Document Type : Review Article
Department of Nutrition, Faculty of Medicine, Mashhad University of Medical Sciences, Mashhad, Iran.
Student Research Committee, Mashhad University of Medical Sciences, Mashhad, Iran.
Department of Anesthesiology, Faculty of Medicine, Mashhad University of Medical Sciences, Mashhad, Iran.
Clinical Research Development Unit, Mashhad University of Medical Sciences, Mashhad, Iran.

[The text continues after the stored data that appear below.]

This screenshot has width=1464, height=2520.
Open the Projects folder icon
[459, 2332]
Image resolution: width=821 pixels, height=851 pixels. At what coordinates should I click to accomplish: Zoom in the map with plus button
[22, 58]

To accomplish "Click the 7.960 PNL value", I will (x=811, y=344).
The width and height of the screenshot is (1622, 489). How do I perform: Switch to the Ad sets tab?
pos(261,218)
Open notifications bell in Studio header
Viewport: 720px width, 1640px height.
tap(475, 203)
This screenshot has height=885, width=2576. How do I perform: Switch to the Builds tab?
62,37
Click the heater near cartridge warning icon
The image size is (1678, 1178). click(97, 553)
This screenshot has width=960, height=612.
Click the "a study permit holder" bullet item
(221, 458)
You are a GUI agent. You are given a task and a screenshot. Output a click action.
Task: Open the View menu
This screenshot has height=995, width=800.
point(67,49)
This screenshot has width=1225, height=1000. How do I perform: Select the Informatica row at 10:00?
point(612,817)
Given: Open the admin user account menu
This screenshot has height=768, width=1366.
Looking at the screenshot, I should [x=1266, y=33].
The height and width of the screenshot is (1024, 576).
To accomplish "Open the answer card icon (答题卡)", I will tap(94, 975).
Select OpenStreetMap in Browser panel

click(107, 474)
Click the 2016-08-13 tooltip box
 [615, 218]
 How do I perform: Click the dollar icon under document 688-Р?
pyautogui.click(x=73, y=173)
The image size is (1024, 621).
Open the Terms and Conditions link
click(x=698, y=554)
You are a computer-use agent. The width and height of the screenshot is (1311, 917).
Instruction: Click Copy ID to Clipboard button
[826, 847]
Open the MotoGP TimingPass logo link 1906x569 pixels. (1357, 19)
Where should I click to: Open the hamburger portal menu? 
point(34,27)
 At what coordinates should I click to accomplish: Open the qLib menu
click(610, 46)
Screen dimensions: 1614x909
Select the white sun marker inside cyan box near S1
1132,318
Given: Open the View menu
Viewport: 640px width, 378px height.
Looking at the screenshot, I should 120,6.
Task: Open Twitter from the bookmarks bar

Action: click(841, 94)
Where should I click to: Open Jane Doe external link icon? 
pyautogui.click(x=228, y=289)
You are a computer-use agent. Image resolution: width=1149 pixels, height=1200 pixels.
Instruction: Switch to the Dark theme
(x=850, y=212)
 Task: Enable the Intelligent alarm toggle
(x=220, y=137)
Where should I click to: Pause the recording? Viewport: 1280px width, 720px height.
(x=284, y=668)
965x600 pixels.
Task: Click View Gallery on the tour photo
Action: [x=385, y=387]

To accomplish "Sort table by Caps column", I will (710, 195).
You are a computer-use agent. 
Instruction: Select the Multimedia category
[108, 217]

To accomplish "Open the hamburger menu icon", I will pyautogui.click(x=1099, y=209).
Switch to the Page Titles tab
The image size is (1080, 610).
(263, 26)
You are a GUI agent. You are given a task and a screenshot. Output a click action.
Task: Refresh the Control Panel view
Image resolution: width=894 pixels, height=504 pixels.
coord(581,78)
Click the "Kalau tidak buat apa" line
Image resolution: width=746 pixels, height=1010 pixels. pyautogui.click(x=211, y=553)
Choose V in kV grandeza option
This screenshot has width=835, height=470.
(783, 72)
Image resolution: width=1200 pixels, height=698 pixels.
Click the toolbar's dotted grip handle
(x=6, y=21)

Introduction: Sepsis is one of the major causes of high morbidity and mortality in intensive care units (ICU) and severe sepsis leads to some metabolic disorder. The previous studies indicate that l-carnitine deficiency in septic patients and causing mitochondria dysfunction and worsening metabolic disorder. Reducing mortality in sepsis by nutritional supplements may help mitigate the risk of clinical outcomes in sepsis patients. Methods: Our systematic search to find relevant studies was performed up to March 2020, using ISI Web of Science, Google Scholar, EMBASE, PubMed/MEDLINE and SCOPUS databases. In this systematic review, the aim was to assess whether l-carnitine or levocarnitine may reduce the risk of mortality in patients with sepsis. Result: 10 articles were included in our systematic review. The results of the review showed that plasma carnitine levels were significantly associated with the Sequential Organ Failure Assessment score (SOFA) (p <0.001). On the other hand, other studies showed carnitine supplementation had no significant effect on SOFA score change in a short time, while carnitine deficiency was associated with significantly increased SOFA score in critically ill patients. L-carnitine supplementation indicated a significant decline in 28 days’ mortality as well. Conclusion: Evidencefrom limited data suggested that carnitine may helps to reduce mortality risk in sepsis patients, but further studies are required with different doses and durations.